#### Data for the task
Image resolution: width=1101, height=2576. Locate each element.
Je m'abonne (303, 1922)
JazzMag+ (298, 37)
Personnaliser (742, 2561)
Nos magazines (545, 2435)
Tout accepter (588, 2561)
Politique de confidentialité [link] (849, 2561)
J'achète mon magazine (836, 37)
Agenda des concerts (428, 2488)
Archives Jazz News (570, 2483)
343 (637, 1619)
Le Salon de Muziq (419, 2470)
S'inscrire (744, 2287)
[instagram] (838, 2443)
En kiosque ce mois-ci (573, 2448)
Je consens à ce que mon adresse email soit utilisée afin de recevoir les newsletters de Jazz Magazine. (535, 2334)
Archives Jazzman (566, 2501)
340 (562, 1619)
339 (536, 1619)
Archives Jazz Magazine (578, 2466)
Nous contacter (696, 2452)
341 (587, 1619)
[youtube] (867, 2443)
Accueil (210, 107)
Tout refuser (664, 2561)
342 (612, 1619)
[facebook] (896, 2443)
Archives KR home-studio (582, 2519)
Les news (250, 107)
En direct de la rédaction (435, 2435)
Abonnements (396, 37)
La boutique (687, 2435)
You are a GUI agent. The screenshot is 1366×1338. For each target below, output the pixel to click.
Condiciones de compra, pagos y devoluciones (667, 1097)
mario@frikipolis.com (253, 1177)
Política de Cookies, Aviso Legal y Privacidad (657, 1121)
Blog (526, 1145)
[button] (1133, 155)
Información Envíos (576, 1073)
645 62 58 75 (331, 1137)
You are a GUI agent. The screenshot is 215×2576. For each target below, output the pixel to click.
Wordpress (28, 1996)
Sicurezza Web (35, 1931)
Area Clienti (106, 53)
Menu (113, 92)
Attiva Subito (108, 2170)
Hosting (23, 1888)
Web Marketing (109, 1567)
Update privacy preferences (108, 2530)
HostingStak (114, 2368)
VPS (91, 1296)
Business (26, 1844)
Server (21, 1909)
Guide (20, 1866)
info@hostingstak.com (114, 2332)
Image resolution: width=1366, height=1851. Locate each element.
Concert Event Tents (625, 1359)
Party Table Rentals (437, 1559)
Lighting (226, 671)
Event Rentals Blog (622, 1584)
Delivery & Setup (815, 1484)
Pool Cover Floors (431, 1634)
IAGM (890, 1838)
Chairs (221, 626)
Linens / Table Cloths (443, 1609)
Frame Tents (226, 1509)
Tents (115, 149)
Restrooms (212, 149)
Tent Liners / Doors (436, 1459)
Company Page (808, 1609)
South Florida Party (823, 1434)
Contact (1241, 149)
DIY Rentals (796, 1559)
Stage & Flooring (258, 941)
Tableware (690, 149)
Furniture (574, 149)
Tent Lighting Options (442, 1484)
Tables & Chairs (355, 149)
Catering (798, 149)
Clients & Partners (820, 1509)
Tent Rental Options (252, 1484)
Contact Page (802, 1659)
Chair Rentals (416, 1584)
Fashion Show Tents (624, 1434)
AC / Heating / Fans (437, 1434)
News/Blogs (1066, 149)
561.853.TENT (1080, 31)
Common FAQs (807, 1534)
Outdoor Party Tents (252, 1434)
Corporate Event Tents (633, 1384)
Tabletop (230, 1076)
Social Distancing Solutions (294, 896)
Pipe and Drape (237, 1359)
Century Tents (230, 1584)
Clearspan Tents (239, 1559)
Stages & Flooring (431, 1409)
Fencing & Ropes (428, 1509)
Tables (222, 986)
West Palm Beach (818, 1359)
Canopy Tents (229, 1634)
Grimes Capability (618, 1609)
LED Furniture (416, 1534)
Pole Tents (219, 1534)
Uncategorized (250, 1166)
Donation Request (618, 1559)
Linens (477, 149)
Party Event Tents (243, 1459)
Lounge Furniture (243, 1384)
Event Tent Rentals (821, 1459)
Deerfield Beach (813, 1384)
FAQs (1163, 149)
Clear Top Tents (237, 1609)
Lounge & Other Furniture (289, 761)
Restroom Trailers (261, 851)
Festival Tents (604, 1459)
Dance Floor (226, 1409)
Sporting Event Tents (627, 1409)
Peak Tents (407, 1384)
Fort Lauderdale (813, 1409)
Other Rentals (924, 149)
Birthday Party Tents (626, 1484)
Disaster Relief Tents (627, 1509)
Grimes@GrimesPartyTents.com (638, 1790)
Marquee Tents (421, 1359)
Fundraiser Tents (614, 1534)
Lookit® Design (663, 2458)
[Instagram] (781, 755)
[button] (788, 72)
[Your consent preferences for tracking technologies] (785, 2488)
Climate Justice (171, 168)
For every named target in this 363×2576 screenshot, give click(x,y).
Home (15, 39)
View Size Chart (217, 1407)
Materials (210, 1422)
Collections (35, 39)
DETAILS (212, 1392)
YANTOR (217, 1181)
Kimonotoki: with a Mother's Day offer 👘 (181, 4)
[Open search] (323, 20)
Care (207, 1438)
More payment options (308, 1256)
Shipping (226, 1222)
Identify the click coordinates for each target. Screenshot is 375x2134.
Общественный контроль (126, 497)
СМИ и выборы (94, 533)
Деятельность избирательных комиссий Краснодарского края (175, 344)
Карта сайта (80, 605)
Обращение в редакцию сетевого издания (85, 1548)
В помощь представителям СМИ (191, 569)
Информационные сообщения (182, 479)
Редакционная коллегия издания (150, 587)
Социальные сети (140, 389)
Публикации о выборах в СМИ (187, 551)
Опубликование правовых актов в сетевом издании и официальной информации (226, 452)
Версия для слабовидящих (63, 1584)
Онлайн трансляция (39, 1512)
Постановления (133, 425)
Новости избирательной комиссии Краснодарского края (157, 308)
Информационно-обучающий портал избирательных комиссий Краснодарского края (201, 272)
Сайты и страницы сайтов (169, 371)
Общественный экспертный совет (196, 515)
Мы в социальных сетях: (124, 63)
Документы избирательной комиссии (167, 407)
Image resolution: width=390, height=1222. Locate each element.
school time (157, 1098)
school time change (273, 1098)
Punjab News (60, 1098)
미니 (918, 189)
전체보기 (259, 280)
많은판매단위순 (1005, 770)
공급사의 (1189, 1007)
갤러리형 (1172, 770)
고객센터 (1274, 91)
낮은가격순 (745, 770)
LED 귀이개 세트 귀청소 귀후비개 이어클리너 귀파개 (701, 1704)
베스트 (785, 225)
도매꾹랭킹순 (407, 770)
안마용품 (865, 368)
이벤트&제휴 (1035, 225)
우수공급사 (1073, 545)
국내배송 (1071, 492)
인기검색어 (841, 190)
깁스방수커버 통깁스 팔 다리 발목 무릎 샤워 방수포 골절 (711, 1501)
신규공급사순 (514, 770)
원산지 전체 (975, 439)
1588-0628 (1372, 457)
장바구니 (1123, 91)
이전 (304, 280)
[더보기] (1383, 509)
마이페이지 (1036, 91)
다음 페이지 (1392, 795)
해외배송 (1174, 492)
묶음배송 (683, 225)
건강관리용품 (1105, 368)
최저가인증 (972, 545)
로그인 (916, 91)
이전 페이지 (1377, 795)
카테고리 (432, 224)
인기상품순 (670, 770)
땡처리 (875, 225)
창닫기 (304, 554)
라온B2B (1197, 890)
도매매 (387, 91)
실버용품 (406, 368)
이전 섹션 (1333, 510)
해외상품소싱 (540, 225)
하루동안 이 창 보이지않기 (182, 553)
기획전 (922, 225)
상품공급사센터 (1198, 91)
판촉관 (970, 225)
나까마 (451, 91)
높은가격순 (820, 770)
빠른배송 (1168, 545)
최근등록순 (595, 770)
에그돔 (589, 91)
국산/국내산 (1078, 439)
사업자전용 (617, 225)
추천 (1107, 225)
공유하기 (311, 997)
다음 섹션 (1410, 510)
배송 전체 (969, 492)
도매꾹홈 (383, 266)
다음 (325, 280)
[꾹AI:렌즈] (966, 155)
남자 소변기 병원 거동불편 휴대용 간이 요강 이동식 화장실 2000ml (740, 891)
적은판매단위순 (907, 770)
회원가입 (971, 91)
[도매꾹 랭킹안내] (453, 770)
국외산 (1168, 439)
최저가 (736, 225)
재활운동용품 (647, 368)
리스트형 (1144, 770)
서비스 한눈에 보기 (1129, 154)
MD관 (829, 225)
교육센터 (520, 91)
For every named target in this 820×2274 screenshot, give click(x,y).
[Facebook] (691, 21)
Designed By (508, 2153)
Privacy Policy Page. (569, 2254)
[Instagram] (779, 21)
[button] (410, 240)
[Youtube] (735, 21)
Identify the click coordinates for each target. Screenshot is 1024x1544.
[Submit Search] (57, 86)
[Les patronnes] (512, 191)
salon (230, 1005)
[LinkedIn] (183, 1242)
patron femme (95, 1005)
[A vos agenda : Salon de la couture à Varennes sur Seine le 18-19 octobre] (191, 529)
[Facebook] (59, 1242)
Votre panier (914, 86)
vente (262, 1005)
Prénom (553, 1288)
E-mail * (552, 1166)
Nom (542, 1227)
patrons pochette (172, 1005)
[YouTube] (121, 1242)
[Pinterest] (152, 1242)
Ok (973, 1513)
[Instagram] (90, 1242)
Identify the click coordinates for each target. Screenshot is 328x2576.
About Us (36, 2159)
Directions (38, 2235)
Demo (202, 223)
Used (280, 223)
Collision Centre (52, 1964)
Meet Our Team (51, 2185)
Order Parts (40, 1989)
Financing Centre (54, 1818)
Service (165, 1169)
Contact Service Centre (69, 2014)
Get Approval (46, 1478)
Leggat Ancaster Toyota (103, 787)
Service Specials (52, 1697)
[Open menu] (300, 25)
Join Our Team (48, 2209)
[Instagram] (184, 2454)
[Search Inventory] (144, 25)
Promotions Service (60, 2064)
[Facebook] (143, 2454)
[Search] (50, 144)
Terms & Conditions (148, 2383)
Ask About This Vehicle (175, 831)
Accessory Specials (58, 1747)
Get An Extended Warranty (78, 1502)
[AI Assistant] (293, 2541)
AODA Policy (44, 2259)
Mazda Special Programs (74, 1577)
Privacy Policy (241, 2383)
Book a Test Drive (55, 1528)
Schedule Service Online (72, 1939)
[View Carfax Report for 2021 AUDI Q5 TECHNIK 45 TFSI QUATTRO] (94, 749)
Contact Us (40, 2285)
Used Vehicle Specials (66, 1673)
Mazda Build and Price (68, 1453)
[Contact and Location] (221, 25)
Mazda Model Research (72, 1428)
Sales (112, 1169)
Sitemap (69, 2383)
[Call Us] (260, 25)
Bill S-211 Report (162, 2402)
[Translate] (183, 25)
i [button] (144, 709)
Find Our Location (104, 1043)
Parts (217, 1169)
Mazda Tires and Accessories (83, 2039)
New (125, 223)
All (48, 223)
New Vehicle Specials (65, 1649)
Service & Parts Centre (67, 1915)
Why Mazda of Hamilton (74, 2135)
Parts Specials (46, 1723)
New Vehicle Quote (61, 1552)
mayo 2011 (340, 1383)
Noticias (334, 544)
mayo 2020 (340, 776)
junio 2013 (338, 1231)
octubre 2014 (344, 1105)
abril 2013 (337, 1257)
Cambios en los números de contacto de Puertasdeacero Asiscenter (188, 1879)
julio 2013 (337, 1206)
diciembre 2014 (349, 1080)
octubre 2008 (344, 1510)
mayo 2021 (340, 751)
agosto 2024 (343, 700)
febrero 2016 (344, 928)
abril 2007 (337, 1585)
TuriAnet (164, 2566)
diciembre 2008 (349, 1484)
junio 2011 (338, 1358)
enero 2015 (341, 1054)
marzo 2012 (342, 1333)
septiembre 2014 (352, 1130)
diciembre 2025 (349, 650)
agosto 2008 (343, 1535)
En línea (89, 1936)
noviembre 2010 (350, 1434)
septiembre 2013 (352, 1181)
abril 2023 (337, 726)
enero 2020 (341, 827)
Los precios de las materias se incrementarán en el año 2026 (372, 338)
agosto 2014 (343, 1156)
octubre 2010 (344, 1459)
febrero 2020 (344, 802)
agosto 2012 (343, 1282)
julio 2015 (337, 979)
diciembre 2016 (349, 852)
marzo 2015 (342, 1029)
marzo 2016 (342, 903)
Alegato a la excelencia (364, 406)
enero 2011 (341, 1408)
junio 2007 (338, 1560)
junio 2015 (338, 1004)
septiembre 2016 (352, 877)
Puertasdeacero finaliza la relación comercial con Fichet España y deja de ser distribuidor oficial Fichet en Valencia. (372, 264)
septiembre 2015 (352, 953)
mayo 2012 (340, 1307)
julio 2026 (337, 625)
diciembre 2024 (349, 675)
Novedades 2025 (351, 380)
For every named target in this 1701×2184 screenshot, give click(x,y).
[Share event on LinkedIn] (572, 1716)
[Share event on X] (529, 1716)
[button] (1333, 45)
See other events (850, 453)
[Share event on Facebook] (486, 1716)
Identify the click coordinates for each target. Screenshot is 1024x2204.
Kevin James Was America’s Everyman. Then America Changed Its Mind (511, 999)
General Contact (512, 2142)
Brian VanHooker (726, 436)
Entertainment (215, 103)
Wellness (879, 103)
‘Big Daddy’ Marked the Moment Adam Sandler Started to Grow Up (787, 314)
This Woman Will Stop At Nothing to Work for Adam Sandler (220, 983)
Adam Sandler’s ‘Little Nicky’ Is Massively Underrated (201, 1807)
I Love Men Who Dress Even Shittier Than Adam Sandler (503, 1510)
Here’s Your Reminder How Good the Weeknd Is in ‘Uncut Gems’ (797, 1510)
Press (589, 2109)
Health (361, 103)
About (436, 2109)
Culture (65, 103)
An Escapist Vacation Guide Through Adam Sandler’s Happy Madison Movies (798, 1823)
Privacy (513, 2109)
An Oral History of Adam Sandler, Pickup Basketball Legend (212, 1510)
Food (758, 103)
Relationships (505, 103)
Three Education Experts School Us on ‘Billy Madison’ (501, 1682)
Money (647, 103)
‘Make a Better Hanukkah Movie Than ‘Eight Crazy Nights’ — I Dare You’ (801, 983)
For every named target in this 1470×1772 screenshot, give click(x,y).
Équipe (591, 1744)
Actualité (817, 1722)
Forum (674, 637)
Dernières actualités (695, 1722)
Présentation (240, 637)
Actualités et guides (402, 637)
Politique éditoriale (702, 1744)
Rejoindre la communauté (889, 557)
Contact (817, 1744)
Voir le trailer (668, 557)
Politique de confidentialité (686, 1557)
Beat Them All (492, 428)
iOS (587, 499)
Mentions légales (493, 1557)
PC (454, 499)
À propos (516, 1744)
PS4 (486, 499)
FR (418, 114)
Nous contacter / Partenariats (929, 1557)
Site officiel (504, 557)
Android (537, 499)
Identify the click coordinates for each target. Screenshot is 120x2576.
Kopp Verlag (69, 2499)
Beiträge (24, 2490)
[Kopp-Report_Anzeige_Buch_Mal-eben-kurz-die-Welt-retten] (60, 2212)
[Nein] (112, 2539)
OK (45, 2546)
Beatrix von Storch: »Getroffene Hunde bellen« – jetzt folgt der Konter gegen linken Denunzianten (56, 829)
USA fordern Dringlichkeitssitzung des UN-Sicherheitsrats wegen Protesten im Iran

#### Activity
Please output only the lines from the first line of the entries through the line with "Agenda des concerts (428, 2488)", both included, exactly as written.

#### Output for this exercise
Image resolution: width=1101, height=2576. Locate each element.
Je m'abonne (303, 1922)
JazzMag+ (298, 37)
Personnaliser (742, 2561)
Nos magazines (545, 2435)
Tout accepter (588, 2561)
Politique de confidentialité [link] (849, 2561)
J'achète mon magazine (836, 37)
Agenda des concerts (428, 2488)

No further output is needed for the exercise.